The increase in other forms of live captioning, such as in schools and meetings, will help develop better user feedback and experimentation with different quality approaches. Finally, the repurposing of captions for catch-up TV services will help as more resources are put into the area of ensuring quality captions. Caption suppliers and broadcasters acknowledge that the two most important factors in good quality live captioning are good training and proper preparation time.

4. Viewing platforms – what device will you use to watch live captions?

People no longer watch live television exclusively on a television set. The use of mobiles, tablets and laptops have changed the way media is consumed. With these devices, the playout, formatting and other presentation are dependent on the settings of the device. This means that standards of quality measuring those things could be meaningless.

There is also an issue around who regulates this, as the current regulations in Australia only really focus on broadcast television. This follows the viewer’s general call that “captioning should always follow the content, wherever it is presented.”

5. User control – what happens when viewers can customise displays?

New generations of televisions and other devices allow viewers to control things like font size, colours and other displays, yet these issues are part of the quality standards. In the future the regulators may just have to accept that these issues are no longer applicable and focus on more important things like accuracy and captions being synchronised where they can be.

6. Multi-language live captioning – is the situation the same all over the world and what will change?

In non-English speaking countries the technology for live captioning is far less developed, but this will improve as the issues are the same for all caption viewers and the same global companies are providing caption services in these places. The idea that automatic translation from one language to another for programs such as live sport is still a long way off from working properly; even if the “source captions” are created by a human captioner. There are issues around cultural differences, word lengths and language characteristics that make this more difficult to do live. However, in the non-live world, this type of so-called “machine translation” is becoming more common.

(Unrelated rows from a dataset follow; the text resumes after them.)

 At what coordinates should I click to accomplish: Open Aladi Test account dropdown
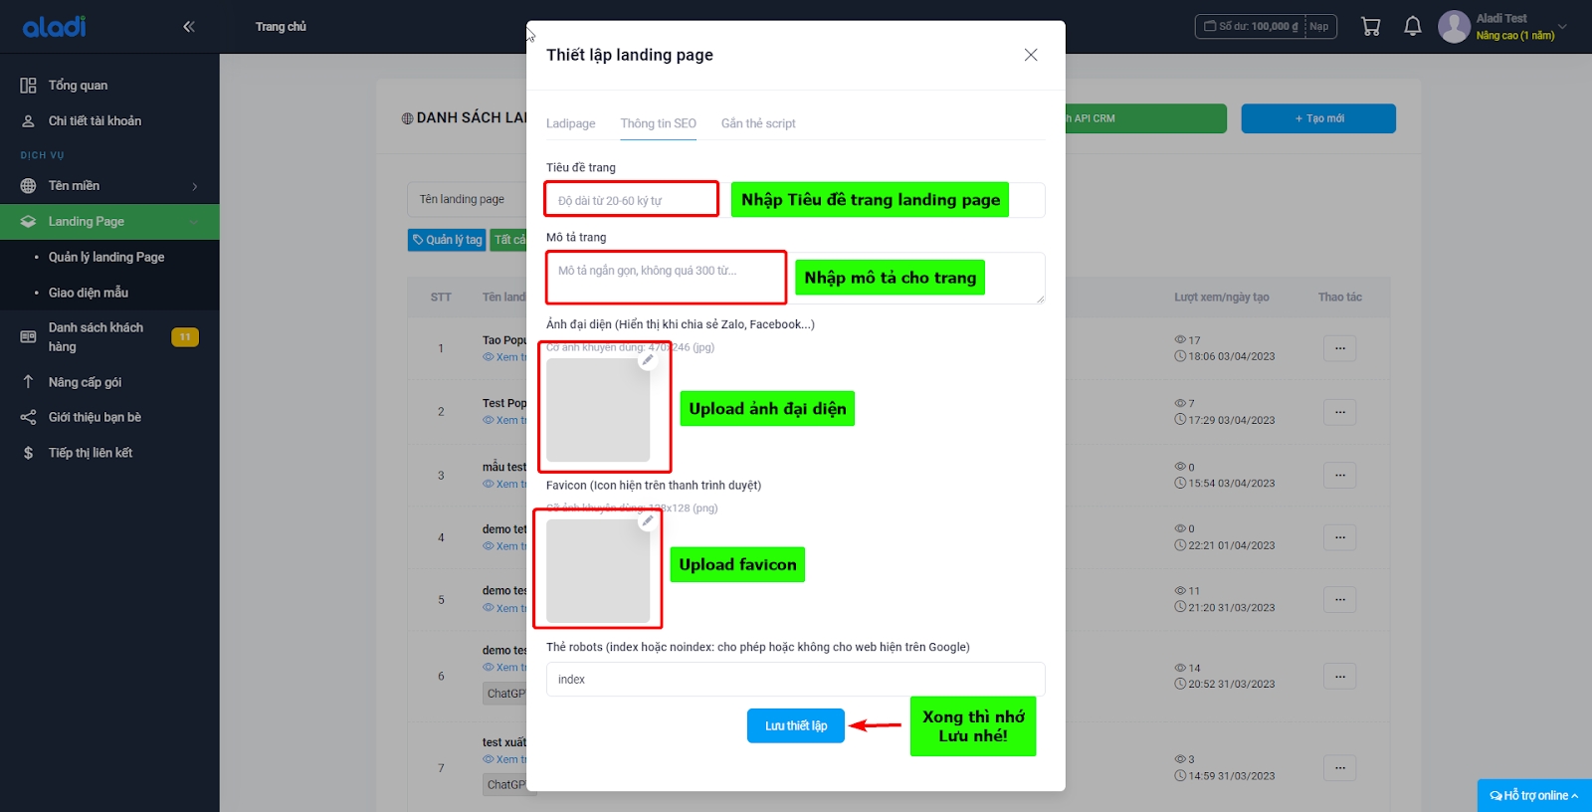(x=1502, y=27)
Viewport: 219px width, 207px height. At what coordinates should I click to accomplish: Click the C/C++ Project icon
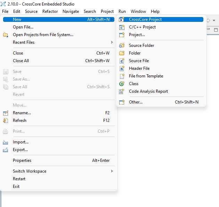[122, 27]
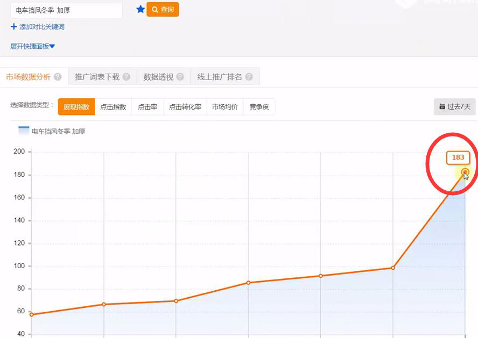Select the 展现指数 data type
The height and width of the screenshot is (338, 478).
coord(76,107)
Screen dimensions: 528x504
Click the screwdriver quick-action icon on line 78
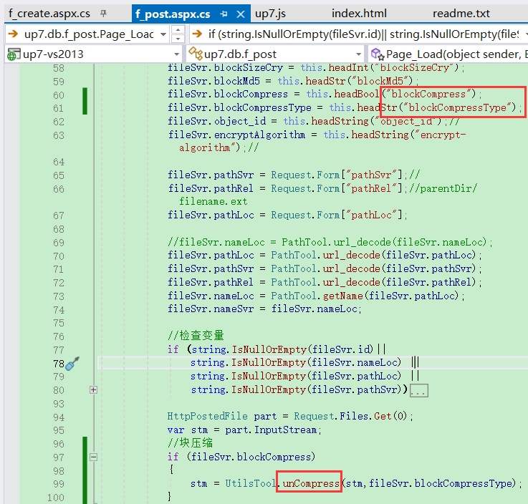72,364
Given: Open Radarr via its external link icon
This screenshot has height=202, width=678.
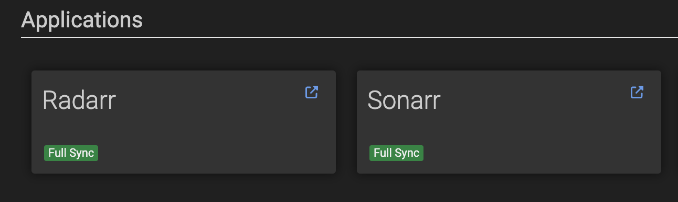Looking at the screenshot, I should 312,92.
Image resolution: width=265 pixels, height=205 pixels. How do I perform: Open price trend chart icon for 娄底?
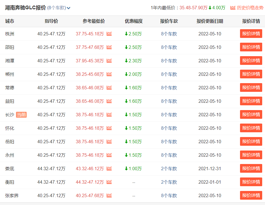pos(109,168)
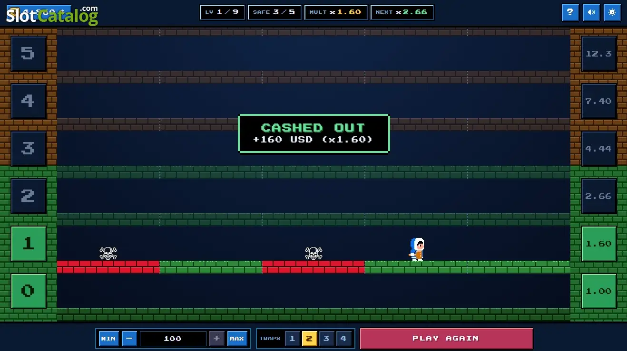The width and height of the screenshot is (627, 351).
Task: Click the SlotCatalog logo
Action: (x=52, y=15)
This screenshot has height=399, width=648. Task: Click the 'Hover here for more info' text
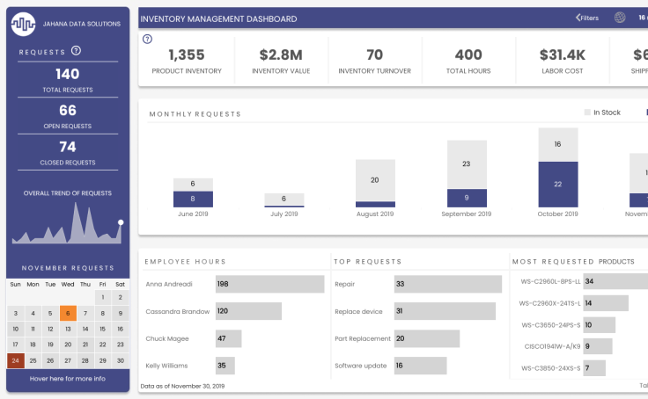pos(68,379)
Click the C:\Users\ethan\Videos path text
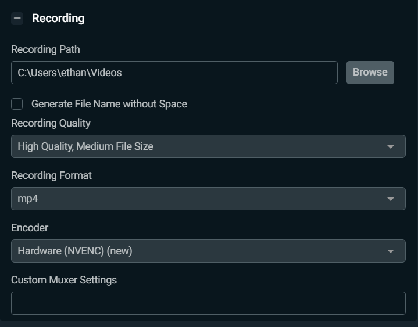 coord(70,73)
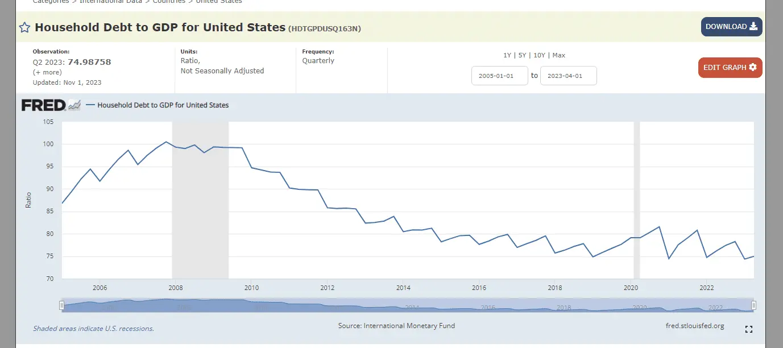Open the chart in fullscreen view
Screen dimensions: 783x348
[x=749, y=329]
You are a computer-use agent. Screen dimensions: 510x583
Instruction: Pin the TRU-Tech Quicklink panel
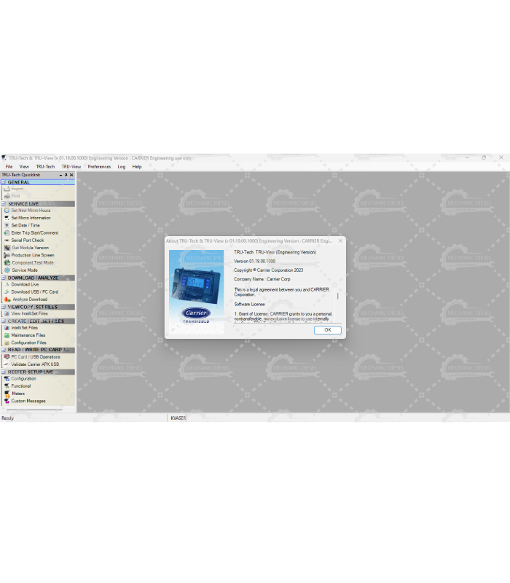66,175
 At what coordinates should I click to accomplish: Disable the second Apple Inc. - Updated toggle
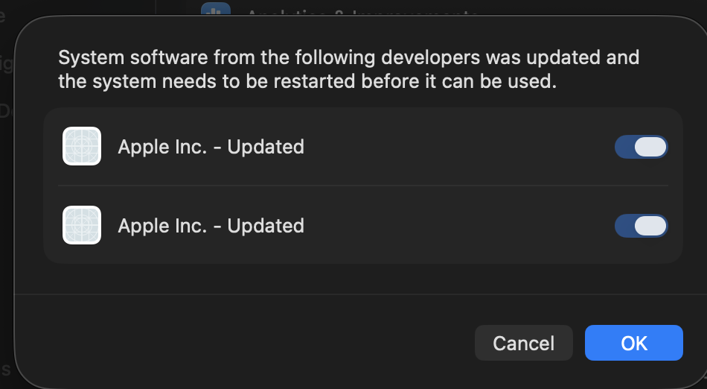(x=642, y=226)
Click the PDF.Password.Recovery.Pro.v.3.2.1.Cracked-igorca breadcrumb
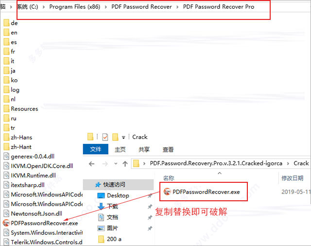Image resolution: width=311 pixels, height=246 pixels. click(216, 163)
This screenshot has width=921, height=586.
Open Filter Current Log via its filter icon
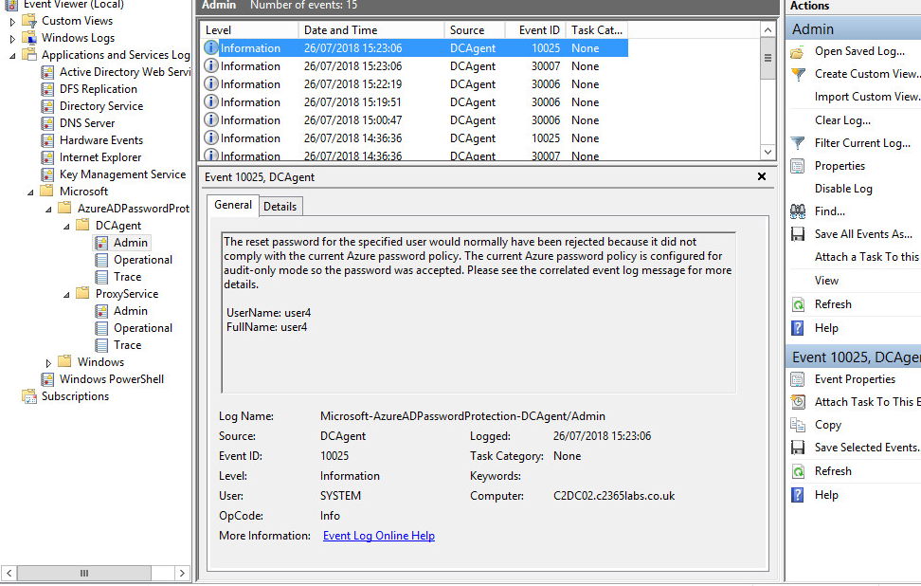click(799, 142)
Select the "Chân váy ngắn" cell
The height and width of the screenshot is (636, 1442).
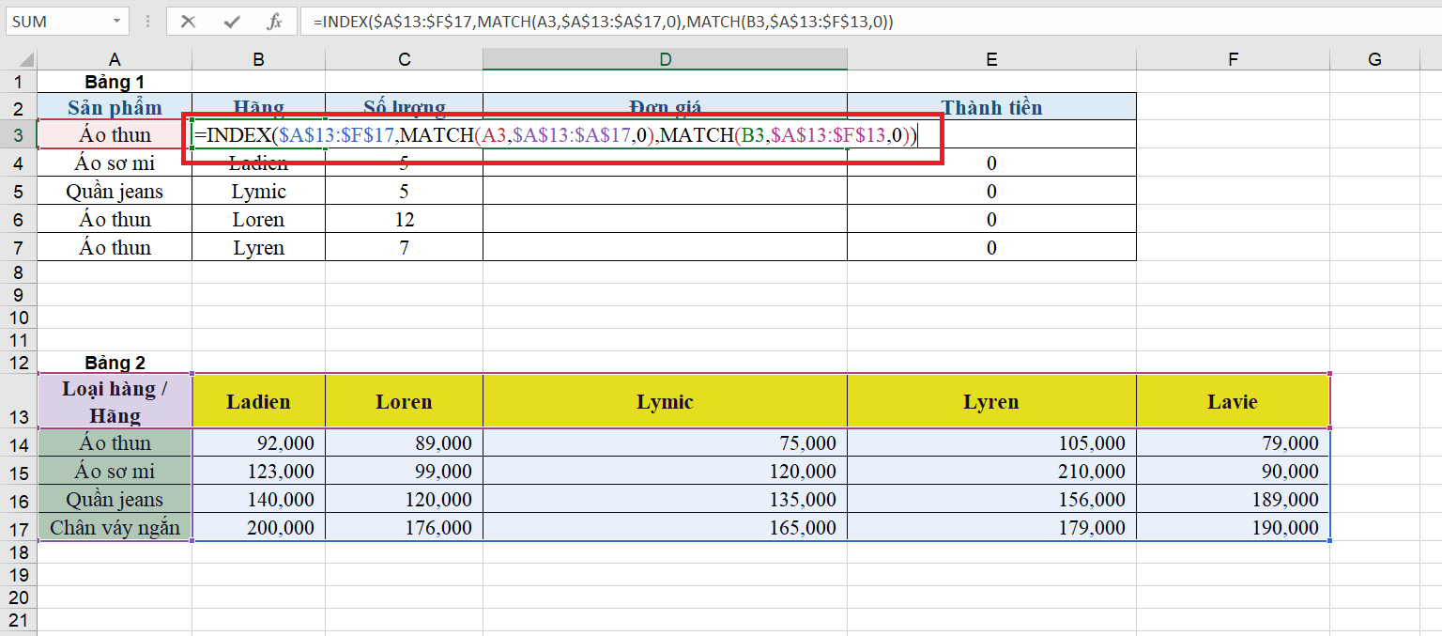tap(115, 527)
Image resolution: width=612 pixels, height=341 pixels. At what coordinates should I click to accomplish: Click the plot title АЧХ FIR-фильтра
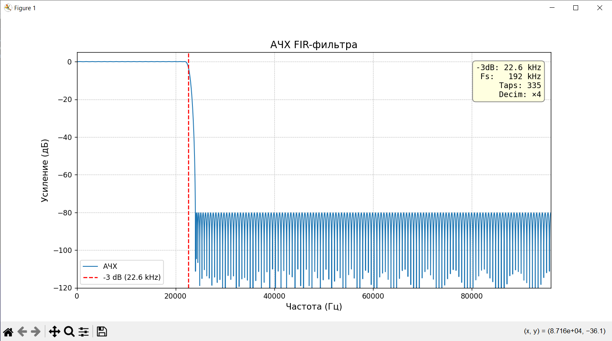click(314, 44)
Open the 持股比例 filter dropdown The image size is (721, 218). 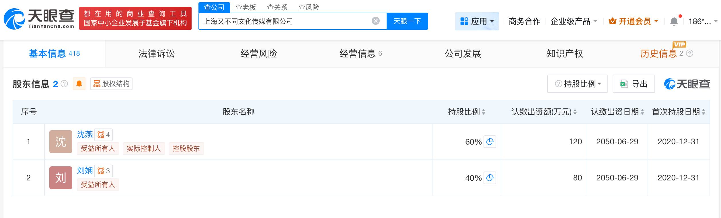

In conclusion, Varley predicts that human live captioners will still be in abundance, but formats, quality issues and regulations will change significantly. There will also be an impact from other forms of live captioning, such as schools, meetings and streaming video, where user-feedback is much easier to collect and harder to ignore.

“More and more content will be live and consumed in so many different ways, “said Varley.

“The technology and the people working in this area all want to make the product better for viewers, so we will see vast improvements in live captions in the next few years.”